HOW TO COMPLETE THIS TASK: Down to the last line, restate the records word for word, but not the pictures.

TASK DATA:
::::::

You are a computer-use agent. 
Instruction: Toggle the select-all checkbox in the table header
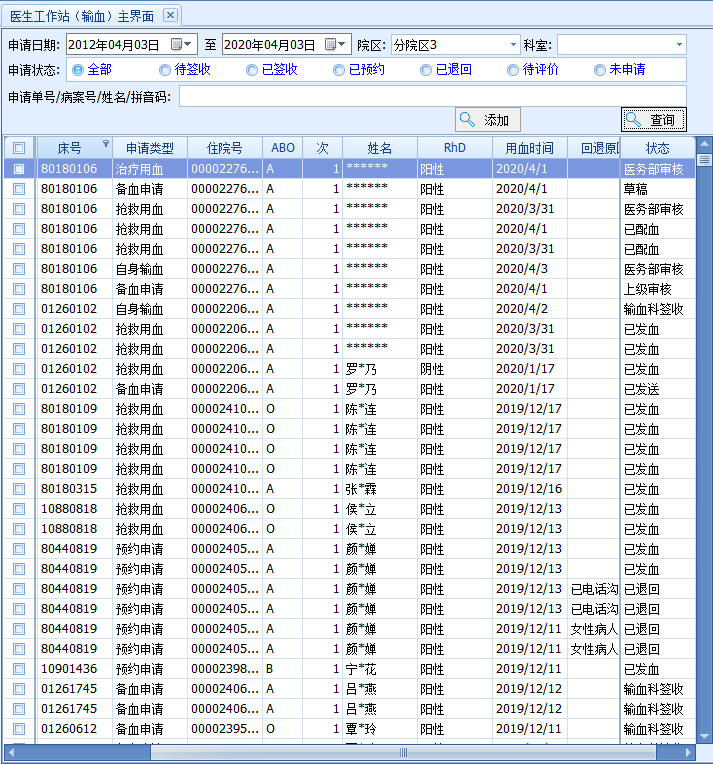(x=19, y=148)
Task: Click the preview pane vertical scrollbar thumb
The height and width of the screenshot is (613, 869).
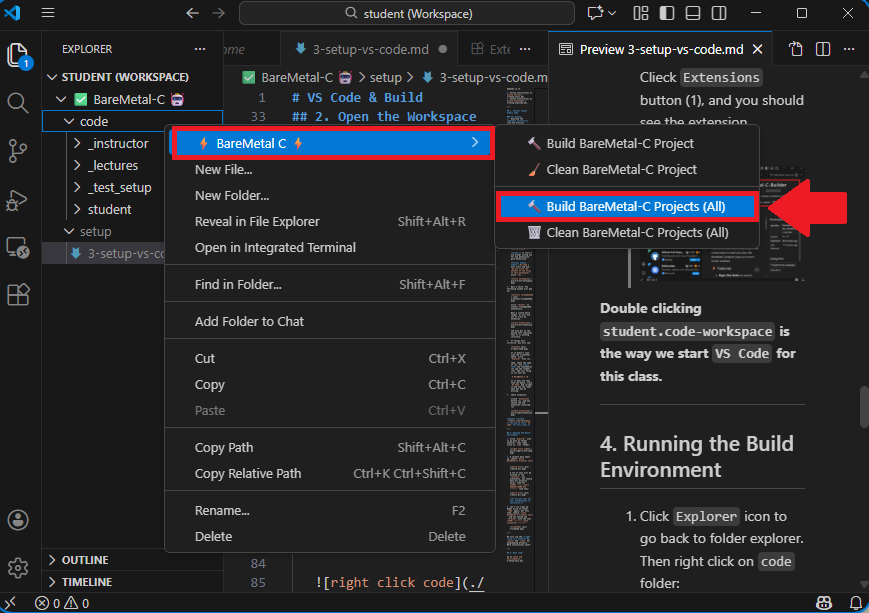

::::::

WRITTEN REPLY:
You are a computer-use agent. 
Instruction: Toggle the select-all checkbox in the table header
(x=19, y=148)
Task: Click the preview pane vertical scrollbar thumb
The height and width of the screenshot is (613, 869).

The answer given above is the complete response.